═══ Data in this exercise ═══
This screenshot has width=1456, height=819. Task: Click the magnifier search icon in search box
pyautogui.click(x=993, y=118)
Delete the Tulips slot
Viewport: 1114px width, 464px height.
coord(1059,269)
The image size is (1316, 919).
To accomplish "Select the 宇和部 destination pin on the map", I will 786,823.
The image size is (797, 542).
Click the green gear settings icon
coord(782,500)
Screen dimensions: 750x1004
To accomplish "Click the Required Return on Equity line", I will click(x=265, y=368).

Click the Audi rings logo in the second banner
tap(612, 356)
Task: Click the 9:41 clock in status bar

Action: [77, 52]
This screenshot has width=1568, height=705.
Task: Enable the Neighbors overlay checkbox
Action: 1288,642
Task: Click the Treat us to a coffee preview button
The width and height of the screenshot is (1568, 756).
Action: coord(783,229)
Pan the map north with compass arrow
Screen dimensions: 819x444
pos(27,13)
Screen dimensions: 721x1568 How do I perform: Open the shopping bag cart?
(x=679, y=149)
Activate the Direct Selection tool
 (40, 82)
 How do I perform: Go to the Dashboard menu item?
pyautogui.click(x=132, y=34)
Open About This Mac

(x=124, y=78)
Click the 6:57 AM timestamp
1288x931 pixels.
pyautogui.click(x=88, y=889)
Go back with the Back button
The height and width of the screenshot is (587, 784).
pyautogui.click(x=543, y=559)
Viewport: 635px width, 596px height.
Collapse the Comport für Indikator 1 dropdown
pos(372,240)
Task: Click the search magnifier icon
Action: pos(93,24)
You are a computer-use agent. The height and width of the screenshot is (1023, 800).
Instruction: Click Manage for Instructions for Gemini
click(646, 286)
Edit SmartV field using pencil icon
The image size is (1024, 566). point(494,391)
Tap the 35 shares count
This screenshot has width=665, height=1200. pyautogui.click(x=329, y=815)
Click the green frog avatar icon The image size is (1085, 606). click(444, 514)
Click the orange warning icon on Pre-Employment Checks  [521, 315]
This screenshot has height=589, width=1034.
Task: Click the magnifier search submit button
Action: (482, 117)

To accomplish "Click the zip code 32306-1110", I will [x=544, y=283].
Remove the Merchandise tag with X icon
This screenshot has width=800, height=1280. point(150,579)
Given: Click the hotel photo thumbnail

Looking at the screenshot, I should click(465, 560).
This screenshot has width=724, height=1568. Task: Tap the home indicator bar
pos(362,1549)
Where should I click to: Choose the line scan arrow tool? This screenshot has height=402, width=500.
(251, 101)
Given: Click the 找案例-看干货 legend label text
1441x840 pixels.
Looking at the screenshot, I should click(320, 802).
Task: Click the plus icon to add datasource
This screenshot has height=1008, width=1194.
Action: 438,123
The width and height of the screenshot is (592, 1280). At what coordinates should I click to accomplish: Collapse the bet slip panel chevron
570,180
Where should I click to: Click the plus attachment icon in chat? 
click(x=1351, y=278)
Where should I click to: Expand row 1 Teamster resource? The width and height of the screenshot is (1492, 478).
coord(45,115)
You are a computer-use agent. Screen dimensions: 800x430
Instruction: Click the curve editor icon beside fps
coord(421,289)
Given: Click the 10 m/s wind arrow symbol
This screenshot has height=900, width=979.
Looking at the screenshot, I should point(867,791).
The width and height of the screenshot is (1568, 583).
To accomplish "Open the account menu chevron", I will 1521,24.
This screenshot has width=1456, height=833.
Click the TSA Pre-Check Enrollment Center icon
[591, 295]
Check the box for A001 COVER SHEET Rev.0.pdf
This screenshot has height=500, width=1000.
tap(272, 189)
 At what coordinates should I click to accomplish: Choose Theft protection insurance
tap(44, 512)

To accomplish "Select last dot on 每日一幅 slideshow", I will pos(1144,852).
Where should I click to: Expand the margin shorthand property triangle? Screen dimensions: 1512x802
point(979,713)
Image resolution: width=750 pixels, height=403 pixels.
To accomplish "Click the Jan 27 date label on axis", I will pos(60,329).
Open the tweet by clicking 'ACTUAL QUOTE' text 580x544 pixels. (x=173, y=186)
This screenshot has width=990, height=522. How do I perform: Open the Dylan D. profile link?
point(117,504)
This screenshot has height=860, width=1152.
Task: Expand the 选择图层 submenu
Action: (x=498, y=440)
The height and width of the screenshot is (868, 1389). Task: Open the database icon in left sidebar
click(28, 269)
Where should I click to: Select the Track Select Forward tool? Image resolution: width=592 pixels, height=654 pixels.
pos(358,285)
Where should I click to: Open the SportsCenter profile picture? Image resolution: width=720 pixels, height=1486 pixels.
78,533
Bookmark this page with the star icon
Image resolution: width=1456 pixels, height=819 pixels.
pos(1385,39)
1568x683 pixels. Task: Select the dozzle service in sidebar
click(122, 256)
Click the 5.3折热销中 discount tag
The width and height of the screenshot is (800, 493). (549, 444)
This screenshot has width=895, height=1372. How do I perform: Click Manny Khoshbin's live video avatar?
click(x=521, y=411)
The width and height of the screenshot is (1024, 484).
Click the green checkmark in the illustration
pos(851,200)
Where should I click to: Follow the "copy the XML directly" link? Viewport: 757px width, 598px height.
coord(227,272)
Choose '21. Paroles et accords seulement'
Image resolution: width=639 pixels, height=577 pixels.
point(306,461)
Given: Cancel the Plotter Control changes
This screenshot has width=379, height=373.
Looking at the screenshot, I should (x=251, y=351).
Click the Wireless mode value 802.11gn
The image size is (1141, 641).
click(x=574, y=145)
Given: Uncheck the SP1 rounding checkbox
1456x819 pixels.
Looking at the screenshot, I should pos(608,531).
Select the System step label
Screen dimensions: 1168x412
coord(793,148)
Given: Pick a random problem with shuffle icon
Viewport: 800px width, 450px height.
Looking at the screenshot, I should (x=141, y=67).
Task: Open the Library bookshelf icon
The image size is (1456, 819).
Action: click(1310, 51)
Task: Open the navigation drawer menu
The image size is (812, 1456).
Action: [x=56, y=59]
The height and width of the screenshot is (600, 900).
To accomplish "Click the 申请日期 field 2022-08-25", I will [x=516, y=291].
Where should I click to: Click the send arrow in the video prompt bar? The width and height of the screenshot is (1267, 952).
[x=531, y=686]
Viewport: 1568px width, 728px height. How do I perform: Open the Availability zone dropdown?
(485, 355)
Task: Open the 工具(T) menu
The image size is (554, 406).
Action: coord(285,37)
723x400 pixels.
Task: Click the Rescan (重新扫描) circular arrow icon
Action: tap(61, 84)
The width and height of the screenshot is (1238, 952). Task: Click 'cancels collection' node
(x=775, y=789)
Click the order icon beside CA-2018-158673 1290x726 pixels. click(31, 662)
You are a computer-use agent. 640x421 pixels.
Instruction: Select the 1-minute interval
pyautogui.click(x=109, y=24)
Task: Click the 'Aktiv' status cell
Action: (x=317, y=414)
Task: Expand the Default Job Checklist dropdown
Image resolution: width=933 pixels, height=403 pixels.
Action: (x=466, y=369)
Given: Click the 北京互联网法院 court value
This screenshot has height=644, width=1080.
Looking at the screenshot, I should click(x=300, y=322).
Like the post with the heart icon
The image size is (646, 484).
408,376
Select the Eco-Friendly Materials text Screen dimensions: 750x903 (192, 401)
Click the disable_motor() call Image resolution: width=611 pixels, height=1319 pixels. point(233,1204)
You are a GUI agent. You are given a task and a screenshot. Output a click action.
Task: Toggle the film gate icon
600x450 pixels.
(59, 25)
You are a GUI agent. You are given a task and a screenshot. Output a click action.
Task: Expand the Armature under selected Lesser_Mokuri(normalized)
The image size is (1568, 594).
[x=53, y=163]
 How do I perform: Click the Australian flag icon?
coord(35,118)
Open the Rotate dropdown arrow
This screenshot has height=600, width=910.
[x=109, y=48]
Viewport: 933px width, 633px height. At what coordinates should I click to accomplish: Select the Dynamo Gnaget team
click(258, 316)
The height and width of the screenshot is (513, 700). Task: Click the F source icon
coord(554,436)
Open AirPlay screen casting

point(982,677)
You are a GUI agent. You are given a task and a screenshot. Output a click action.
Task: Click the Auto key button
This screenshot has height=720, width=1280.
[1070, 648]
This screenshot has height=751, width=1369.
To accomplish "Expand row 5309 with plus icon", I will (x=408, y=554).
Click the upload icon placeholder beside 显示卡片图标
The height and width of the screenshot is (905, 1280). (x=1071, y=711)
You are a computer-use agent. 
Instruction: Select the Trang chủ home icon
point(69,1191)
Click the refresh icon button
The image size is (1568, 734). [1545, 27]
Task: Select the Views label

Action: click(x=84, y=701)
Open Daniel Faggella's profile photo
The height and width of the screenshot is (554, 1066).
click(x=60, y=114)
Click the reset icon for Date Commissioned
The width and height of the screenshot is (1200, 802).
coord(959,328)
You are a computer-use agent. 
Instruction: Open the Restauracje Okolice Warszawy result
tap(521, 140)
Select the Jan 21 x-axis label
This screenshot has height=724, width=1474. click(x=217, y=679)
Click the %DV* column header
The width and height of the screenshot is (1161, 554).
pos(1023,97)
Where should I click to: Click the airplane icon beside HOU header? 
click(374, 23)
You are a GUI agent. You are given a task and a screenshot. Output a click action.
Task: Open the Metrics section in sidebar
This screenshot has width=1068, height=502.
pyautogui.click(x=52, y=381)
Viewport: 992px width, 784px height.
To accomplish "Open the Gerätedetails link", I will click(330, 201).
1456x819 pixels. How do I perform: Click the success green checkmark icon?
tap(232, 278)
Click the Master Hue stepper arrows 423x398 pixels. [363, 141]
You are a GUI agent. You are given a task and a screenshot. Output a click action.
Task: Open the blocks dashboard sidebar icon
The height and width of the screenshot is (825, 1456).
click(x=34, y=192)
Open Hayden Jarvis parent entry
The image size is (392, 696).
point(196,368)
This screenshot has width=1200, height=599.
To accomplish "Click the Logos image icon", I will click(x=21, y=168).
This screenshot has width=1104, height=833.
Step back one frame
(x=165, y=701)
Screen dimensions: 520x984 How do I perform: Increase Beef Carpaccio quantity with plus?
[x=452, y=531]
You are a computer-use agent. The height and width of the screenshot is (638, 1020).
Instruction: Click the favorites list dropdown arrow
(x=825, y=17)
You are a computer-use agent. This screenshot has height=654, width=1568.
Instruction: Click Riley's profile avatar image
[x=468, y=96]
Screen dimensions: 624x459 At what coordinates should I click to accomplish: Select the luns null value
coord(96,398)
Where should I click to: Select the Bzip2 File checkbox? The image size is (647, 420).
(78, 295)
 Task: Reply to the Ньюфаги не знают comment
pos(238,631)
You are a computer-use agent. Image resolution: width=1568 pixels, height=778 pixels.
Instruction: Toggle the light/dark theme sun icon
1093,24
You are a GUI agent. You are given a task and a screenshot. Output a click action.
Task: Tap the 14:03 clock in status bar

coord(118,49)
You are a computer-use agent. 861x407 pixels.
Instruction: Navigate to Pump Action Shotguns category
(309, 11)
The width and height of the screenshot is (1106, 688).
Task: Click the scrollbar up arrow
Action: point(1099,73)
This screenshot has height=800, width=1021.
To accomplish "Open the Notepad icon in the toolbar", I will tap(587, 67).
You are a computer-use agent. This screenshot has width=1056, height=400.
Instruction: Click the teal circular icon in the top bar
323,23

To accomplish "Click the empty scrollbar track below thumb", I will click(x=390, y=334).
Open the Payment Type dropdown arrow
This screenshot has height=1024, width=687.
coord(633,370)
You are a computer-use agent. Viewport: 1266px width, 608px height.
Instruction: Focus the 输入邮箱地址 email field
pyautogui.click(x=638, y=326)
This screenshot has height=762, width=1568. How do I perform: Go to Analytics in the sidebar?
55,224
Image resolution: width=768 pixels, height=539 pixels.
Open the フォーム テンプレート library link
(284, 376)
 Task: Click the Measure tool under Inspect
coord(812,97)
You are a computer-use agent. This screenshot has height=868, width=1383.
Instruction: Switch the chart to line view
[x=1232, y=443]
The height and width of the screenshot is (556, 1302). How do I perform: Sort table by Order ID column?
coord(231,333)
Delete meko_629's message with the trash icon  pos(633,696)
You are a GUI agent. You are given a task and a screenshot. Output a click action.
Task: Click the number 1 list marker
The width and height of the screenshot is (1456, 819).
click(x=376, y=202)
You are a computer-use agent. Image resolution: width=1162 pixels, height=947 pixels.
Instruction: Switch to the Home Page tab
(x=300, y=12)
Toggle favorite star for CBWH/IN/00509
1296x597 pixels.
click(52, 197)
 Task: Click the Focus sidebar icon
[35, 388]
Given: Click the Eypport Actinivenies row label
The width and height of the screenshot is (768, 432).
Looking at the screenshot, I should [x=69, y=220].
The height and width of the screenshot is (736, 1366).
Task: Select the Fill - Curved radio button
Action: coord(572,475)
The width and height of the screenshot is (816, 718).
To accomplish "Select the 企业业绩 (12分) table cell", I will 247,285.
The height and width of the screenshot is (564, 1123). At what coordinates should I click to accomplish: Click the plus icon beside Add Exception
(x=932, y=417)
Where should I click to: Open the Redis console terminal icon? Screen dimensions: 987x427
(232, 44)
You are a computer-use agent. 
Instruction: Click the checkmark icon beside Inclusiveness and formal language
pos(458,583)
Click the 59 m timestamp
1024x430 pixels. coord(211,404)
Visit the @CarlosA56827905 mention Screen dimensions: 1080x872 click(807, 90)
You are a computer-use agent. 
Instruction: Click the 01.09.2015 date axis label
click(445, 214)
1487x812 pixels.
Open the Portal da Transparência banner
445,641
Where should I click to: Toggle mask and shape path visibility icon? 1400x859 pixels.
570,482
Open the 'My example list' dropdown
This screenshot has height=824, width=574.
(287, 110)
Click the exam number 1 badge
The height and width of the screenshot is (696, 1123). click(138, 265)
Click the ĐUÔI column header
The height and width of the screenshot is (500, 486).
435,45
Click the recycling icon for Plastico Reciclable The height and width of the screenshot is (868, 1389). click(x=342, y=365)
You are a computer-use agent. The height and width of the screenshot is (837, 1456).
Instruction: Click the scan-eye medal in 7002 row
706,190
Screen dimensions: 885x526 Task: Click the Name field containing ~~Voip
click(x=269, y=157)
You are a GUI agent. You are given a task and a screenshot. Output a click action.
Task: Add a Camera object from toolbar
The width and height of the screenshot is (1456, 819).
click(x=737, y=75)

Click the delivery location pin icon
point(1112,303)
═══
--- What is required ---
Copy the lines from the one containing "Viewport: 933px width, 633px" to the one containing "The image size is (1568, 734). [1545, 27]", inclusive, reproducing each character as it appears.

--- Problem solution ---
Viewport: 933px width, 633px height. At what coordinates should I click to accomplish: Select the Dynamo Gnaget team
click(258, 316)
The height and width of the screenshot is (513, 700). Task: Click the F source icon
coord(554,436)
Open AirPlay screen casting

point(982,677)
You are a GUI agent. You are given a task and a screenshot. Output a click action.
Task: Click the Auto key button
This screenshot has height=720, width=1280.
[1070, 648]
This screenshot has height=751, width=1369.
To accomplish "Expand row 5309 with plus icon", I will (x=408, y=554).
Click the upload icon placeholder beside 显示卡片图标
The height and width of the screenshot is (905, 1280). (x=1071, y=711)
You are a computer-use agent. 
Instruction: Select the Trang chủ home icon
point(69,1191)
Click the refresh icon button
The image size is (1568, 734). [1545, 27]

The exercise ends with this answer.